WORK REQUEST: For every line that contains the string "selector", pull that line out of the material below.

INFORMATION GIVEN:
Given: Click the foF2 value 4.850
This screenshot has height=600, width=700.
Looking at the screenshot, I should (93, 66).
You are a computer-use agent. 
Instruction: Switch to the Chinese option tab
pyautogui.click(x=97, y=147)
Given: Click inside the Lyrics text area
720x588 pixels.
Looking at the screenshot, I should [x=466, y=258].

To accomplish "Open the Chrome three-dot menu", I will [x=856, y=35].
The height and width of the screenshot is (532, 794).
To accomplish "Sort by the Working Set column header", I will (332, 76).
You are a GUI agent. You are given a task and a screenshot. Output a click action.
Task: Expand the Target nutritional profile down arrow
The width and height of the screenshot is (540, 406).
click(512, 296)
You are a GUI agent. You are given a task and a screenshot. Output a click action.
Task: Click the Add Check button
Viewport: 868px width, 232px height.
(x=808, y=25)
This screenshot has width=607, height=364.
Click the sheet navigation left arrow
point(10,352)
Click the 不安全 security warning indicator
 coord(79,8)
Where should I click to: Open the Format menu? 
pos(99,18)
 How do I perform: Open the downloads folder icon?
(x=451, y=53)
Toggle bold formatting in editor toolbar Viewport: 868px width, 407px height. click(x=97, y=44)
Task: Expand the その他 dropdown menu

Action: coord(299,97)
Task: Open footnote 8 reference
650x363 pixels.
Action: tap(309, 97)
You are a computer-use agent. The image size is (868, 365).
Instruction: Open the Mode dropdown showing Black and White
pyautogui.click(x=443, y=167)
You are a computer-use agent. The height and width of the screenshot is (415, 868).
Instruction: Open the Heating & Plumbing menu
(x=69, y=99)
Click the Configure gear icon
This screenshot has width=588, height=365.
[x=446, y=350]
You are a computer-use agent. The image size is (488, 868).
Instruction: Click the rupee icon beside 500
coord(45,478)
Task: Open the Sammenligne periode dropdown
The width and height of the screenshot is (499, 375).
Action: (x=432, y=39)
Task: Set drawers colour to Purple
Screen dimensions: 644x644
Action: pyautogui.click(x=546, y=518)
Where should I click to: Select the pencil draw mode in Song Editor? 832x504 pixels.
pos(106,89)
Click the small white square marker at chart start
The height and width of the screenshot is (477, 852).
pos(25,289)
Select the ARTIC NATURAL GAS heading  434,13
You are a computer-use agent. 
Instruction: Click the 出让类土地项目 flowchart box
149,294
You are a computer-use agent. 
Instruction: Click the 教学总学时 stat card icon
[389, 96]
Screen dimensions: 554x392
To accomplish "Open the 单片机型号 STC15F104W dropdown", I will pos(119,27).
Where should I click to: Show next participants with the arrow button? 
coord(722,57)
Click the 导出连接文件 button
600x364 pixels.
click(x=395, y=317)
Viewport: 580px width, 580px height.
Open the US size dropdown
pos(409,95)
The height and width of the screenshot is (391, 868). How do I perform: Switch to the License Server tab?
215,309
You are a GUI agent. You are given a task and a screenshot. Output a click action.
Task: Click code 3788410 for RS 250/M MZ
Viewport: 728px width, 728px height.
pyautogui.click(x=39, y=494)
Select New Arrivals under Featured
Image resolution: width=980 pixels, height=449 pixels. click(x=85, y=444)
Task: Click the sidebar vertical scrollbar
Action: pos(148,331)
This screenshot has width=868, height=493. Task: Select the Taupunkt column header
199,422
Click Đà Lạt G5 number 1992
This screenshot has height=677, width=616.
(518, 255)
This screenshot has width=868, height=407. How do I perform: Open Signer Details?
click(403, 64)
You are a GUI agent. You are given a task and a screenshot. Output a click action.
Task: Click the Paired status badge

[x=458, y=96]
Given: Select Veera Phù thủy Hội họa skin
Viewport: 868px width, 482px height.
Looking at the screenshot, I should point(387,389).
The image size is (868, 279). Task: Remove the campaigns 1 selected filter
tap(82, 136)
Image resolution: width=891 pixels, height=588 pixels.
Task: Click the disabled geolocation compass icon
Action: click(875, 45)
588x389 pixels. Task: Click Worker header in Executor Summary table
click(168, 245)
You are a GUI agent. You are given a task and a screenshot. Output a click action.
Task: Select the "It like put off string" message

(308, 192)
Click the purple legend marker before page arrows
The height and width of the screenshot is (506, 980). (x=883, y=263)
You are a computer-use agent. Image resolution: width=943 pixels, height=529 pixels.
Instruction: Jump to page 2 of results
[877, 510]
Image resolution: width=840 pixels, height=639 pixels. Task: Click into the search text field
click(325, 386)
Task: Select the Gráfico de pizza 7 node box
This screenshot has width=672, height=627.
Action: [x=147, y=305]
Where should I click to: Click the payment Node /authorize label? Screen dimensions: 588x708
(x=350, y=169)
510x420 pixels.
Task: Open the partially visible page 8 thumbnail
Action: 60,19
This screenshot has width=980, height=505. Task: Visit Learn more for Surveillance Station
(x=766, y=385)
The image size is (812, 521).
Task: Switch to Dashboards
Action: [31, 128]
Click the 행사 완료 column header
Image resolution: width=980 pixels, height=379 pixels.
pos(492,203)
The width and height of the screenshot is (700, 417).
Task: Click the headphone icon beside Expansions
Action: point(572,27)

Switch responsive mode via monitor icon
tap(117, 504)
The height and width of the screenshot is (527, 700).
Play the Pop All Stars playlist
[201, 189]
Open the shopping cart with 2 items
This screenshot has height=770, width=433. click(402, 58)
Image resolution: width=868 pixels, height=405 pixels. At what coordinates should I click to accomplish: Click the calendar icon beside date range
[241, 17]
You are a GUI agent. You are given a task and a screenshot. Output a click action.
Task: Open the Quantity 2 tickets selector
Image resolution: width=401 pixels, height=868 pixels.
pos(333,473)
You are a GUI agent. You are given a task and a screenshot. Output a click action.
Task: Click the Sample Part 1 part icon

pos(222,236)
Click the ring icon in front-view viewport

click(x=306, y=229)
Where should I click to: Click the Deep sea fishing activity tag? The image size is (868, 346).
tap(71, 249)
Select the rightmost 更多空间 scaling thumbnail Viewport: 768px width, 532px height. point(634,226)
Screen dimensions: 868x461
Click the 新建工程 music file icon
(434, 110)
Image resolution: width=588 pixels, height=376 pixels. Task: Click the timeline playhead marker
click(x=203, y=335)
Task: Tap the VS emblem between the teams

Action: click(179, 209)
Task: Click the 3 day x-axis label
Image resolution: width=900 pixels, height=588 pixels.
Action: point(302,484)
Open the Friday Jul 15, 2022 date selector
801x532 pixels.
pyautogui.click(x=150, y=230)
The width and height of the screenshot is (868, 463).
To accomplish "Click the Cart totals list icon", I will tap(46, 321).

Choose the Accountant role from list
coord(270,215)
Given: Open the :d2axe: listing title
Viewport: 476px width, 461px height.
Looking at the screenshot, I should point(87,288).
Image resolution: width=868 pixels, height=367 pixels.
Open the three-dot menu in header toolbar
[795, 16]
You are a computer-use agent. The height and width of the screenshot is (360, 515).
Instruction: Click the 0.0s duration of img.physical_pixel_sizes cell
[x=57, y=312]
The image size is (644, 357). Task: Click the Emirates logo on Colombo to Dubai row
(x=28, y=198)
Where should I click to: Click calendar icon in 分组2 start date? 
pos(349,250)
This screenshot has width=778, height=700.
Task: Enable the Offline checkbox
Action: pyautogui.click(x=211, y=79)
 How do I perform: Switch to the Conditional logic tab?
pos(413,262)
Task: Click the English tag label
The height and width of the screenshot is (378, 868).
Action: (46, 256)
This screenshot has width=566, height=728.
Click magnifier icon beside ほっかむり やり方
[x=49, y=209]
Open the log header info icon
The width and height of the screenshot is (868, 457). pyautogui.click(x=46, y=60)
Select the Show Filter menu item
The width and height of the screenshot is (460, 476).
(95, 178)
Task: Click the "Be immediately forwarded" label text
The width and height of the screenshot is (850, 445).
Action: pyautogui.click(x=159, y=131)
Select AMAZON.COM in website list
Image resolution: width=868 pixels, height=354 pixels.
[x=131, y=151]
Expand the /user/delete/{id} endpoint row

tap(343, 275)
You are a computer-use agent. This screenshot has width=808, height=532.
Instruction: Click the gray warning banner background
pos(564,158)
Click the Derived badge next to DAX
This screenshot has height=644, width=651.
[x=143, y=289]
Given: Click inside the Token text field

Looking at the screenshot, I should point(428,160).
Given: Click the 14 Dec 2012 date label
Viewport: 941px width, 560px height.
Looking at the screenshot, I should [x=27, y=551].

EXPECTED ANSWER:
Task: Open the Quantity 2 tickets selector
Open the Friday Jul 15, 2022 date selector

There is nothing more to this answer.